Though the forest had rung with screams and howls only seconds before, silence fell over the camp when Warin tossed the final robber to the floor. Only Thea’s gasping breaths and faint movement from the only man still halfway alive could be heard.
Warin retracted his fangs and sank down on his knees next to the girl. His face was a study in sorrow and regret as he gently cupped her cheek. “I am so sorry,” he murmured. “Where are you hurt?”
Thea stared up at him—at his blood-covered lips and the obvious regret in his eyes. She looked like she didn’t know if she was better off with her attackers gone and the feral vampire crouched over her.
“Just… my head,” she finally said. “You came in time.”

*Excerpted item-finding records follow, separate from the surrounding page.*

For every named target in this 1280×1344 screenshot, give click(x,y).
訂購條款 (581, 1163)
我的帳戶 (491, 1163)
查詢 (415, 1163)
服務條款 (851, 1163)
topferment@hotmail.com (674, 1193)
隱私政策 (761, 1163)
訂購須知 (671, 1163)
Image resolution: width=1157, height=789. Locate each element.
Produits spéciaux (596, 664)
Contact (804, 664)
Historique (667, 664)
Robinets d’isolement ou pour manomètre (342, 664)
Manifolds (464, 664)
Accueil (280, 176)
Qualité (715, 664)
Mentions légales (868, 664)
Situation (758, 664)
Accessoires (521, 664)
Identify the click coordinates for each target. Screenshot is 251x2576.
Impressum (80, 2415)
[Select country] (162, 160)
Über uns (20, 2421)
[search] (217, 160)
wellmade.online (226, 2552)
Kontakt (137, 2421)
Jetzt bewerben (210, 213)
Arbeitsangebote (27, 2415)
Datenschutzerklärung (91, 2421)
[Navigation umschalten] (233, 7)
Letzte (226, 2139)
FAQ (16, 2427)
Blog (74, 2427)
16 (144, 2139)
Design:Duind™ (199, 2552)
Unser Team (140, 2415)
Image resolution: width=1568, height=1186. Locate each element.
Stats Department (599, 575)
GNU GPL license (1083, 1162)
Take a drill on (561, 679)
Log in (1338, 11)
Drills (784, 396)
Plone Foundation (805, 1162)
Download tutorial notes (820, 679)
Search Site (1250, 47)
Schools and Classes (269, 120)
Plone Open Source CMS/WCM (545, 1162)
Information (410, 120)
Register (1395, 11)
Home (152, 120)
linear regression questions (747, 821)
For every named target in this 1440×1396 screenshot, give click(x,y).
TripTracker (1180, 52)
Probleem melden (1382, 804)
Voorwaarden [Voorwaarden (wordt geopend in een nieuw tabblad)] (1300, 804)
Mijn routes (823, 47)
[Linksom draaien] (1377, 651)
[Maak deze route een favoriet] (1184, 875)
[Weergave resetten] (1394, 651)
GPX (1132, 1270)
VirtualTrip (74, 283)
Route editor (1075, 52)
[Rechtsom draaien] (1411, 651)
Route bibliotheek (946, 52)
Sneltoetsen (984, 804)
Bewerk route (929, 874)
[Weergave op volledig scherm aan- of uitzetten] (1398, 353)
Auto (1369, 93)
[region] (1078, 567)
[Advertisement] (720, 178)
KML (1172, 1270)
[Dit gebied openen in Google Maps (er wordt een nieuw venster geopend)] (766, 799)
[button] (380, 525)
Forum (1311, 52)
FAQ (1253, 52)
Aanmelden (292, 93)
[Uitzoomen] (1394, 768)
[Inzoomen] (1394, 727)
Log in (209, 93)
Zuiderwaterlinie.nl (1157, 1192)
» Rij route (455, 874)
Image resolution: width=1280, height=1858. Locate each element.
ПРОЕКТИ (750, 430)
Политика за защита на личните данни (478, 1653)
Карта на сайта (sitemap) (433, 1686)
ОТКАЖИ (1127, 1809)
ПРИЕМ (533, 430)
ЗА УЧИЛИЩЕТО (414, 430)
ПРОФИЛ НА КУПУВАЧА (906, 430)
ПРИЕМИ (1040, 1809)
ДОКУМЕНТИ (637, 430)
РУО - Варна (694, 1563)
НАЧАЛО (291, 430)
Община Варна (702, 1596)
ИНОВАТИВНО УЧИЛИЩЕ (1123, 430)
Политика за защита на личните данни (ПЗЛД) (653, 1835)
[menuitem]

Warin brushed his fingers against her temple with a butterfly-light touch, his eyes zeroing in on the blood there. It wasn’t bleeding anymore—the robbers had clearly only intended to stop her from fighting, rather than kill her.
“Don’t run from me again.” The words were the same ones he’d spoken the previous night, but this time, they came out as a plea, not a command. “I can’t protect you during the daylight hours, and if you run, others can hurt you.”
“Why would you want to protect me? You killed my people. You… you captured me.” She sounded more confused than accusatory. Aleric didn’t miss how she never looked away from Warin’s blue gaze, as if something in it pulled on her. The same way her eyes seemed to pull on his brother.
“I don’t know,” Warin admitted. “But I do. I need to. I can’t hurt you, Thea, and I never will. But I cannot be without you, either. Please. Don’t run from me again.”
“I don’t understand,” she whispered. “Who are you?”
Warin didn’t answer her this time. He only folded the fingers not supporting her head around her hands, gaze locked on hers. The look of wonderment on his bloodstained face was clear, even from Aleric's perch by the dying man.
* * *
“You need to take her to an Ancient.”
Warin’s responding growl was fully expected, but Aleric held up a hand, stopping his Elder’s temper from unfolding just yet.
“You need to know what she is, Warin. Why she’s making you…” He grimaced and waved his hand. “Feel things.”
“There is nothing wrong with her, or what she makes me feel,” Warin said, voice low.